Local authorities across the country are working with social housing and charity partners to find secure, permanent accommodation for homeless people while facing huge challenges with funding and resources.

However, End Furniture Poverty has said that people should not be moved into empty boxes, they need more than just a roof over their heads if the tenancy is going to last.

The charity wants to find out what furniture, including white goods, is being provided in this accommodation so we can share examples of best practice and put together a short guide to give advice and support with the provision of furniture.

It said: “These are unprecedented times and the challenges are immense, but this is also an opportunity to transform the lives of thousands of homeless people – let us work together to help make these new homes as sustainable as possible and give tenancies a real chance to last by furnishing them now.”

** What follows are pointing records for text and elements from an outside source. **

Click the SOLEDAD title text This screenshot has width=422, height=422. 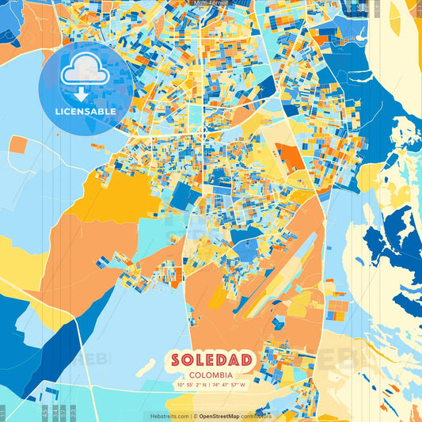tap(211, 360)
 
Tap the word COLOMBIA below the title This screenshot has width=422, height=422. tap(211, 374)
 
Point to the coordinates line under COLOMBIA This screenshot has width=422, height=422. tap(211, 385)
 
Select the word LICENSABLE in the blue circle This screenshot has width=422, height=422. tap(86, 112)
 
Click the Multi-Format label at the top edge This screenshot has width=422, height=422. tap(211, 3)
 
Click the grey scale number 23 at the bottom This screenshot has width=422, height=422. tap(72, 411)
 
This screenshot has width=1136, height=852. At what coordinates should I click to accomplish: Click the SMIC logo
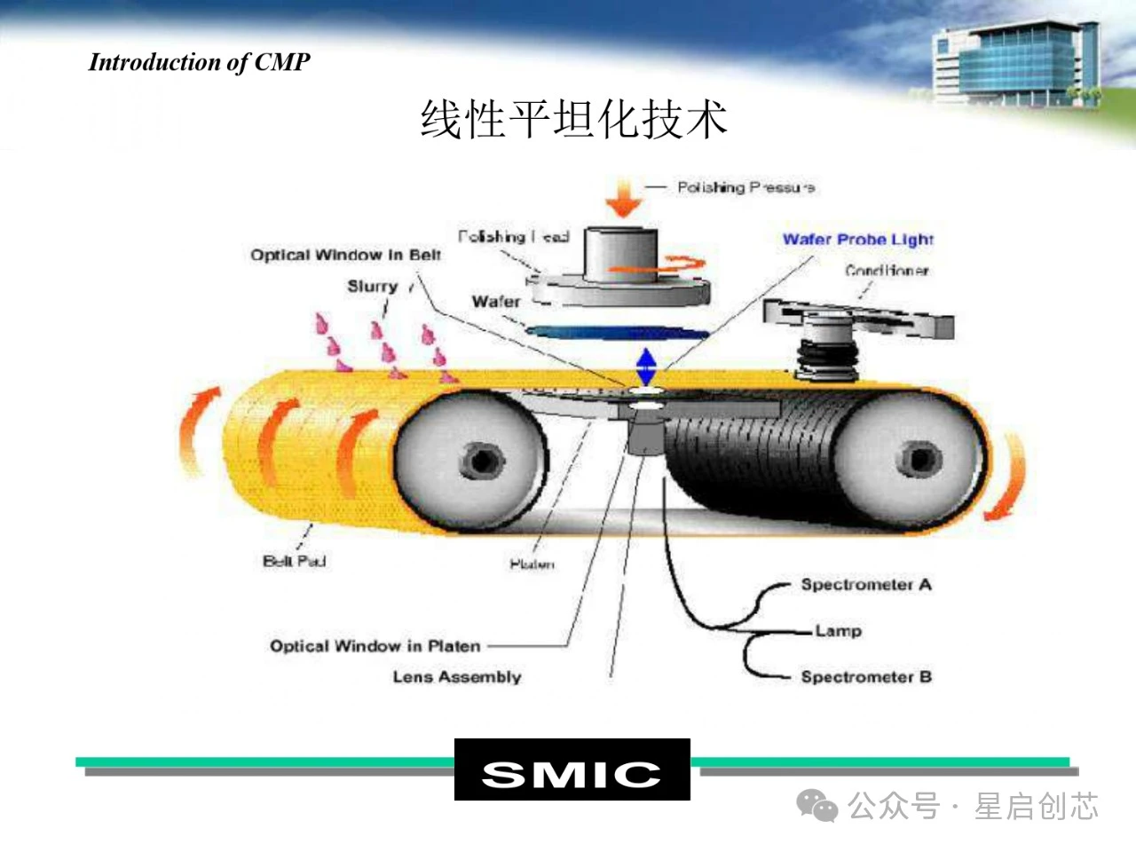pos(572,770)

End Furniture Poverty believes that everyone should have access to all the essential furniture items that allow people to live a normal life. This includes a bed, sofa, cooker, fridge-freezer, washing machine, wardrobe, chest of drawers, window and floor coverings. The charity also believes that furnished tenancies are an excellent way to provide many of these items for some people living in Furniture Poverty.

The charity warned that Local Welfare Provision schemes provided by local authorities have been hard hit by austerity with many closed or with very limited budgets.

It praised the “many fantastic people” working tirelessly to find properties suitable to provide a permanent home for former rough sleepers but added that the timescales are tight and these are not normal times.

End Furniture Poverty has compiled a short survey for everyone involved in the provision of housing for homeless people to find out what is happening and where.

The charity will use this information, as well as the work it has done over the years, to establish what help might be available and how to access it.

End Furniture Povery said: “We know there are no easy answers and unfortunately no ‘magic money trees’ to help people who have nowhere else to turn. End Furniture Poverty, and many others, have called on the Government to provide adequate funding and support to offer decent homes but while we wait, we have to act now.”